The quantity of data exposed equates to just under an estimated 200,000 files including driver license copies, names, dates of birth, home addresses, phone numbers, email addresses, and both professional and educational summaries.
Troy Gill, Senior Manager of Threat Intelligence at Zix | AppRiver, outlines to Digital Journal the seriousness of the issue.
Gill begins by assessing the specific sector under threat and the main trends of concern: “The healthcare and education industries continue to be a top target for cybercriminals who find new ways to obtain the endless sensitive patient and student information due to the organizations requirements to store this data.2
Considering the specific case, Gill assess the situation as: “In the case of US medical training school, a server without authentication controls left the personally identifiable information of thousands of students exposed.”

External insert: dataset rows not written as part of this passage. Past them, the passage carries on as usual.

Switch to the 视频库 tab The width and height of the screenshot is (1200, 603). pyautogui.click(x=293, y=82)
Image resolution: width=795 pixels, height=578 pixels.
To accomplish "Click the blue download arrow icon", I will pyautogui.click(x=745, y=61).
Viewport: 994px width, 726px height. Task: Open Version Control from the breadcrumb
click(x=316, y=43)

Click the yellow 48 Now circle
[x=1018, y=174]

From this, wider lessons can be learned. Gill notes: “This is a great reminder for organizations to examine their security solutions and evaluate their current authentication practices to ensure they are building the safest habits to protect themselves and sensitive data that they store from bad actors. It is critical that authentication controls are not only in place, but that organizations take it a step further by deploying two-factor authentication (2FA).”

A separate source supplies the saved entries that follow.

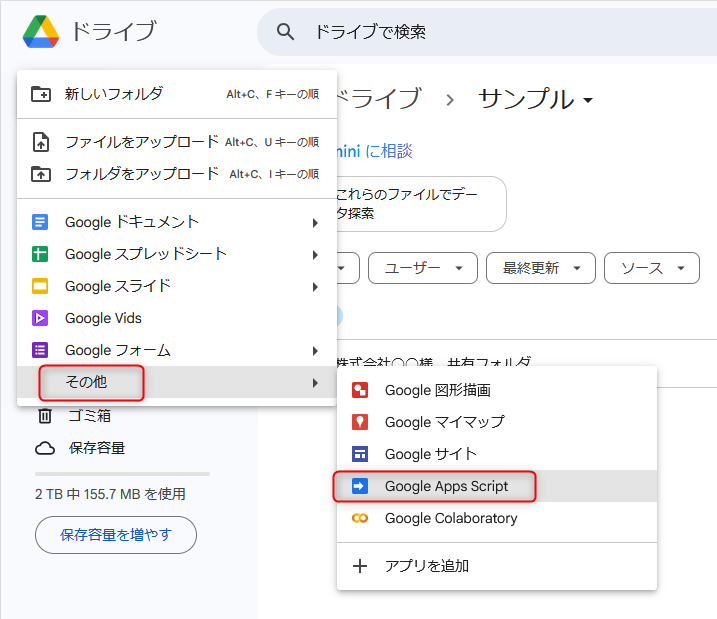Image resolution: width=717 pixels, height=619 pixels.
Task: Click the yellow Google Slides icon
Action: point(40,286)
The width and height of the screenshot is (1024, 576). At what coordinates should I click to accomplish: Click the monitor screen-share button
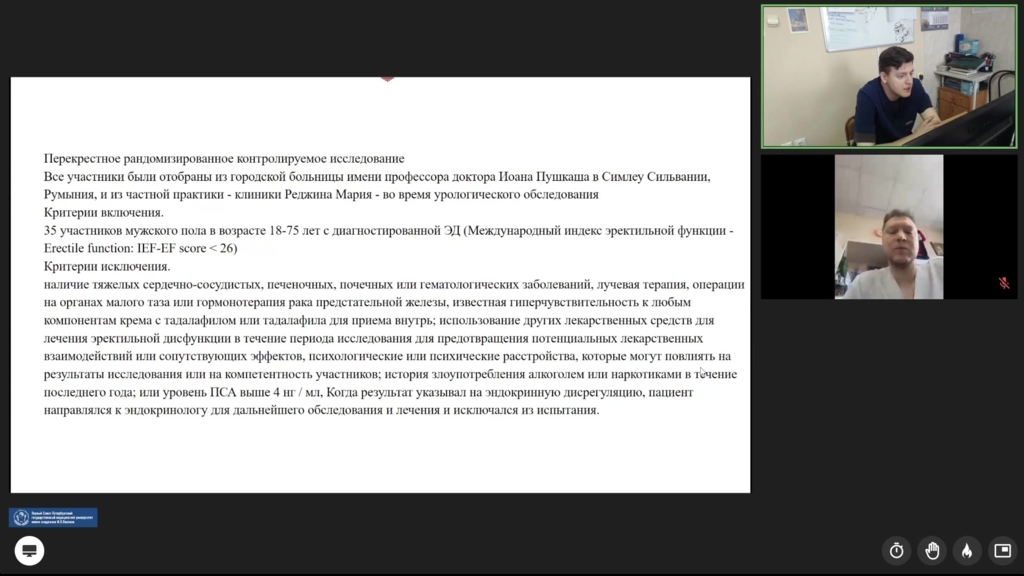(29, 550)
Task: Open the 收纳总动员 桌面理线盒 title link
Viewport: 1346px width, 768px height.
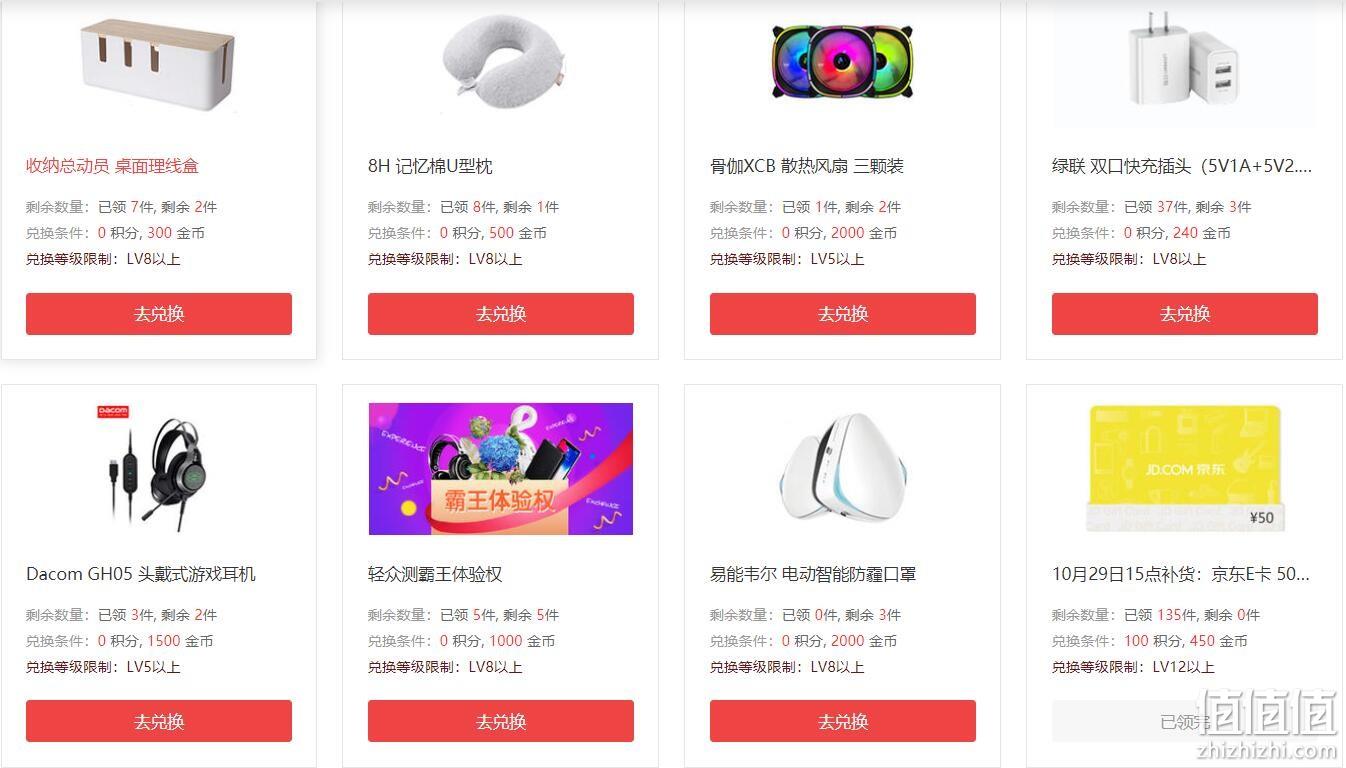Action: pyautogui.click(x=112, y=166)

What are the advantages of this? According to Gill: “Implementing 2FA provides an extra layer of security by making users confirm their identity, most often via a unique code sent to the user’s phone, email address or through an authenticator app, after entering their username and password. It’s getting easier for cybercriminals to breach even the most complex password, which is why implementing 2FA is critical.”
To these other good practices can be considered. Gill advises: “Additional password best practices to keep information secured include regularly updating passwords and ensuring that passwords are not recycled among services.”
Gill concludes, recommending: “To avoid simple errors that could lead to attacks and data theft, organizations should also make it a habit to deploy regular security audits to identify vulnerabilities and other suspicious behavior, allowing them to ensure sensitive data is routinely being backed up.”